Collection entries:
§
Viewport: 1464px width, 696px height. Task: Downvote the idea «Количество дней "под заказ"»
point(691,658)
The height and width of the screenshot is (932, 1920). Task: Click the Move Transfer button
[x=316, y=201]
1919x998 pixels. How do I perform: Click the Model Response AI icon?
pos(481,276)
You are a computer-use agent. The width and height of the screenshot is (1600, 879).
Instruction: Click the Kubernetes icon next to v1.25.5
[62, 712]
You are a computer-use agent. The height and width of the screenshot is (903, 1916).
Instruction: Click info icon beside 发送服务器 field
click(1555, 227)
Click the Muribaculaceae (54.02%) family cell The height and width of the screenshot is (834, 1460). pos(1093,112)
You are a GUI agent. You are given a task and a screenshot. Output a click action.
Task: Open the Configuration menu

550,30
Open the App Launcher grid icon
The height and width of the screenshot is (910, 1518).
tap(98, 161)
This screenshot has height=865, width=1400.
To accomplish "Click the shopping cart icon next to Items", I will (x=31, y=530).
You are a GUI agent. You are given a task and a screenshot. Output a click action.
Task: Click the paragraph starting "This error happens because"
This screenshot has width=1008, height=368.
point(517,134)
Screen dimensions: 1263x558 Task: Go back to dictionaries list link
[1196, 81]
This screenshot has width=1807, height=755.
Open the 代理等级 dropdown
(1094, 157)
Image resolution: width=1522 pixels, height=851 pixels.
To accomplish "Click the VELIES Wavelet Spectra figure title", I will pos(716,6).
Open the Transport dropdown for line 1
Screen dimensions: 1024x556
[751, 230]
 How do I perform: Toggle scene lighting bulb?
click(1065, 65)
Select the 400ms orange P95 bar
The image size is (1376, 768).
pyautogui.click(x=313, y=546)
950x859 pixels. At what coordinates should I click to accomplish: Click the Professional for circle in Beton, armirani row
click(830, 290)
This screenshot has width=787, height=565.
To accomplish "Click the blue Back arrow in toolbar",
§
• What to do: Copy each line of the data that includes the word "will".

• Exercise output:
To accomplish "Click the shopping cart icon next to Items", I will (x=31, y=530).
To accomplish "Click the VELIES Wavelet Spectra figure title", I will pos(716,6).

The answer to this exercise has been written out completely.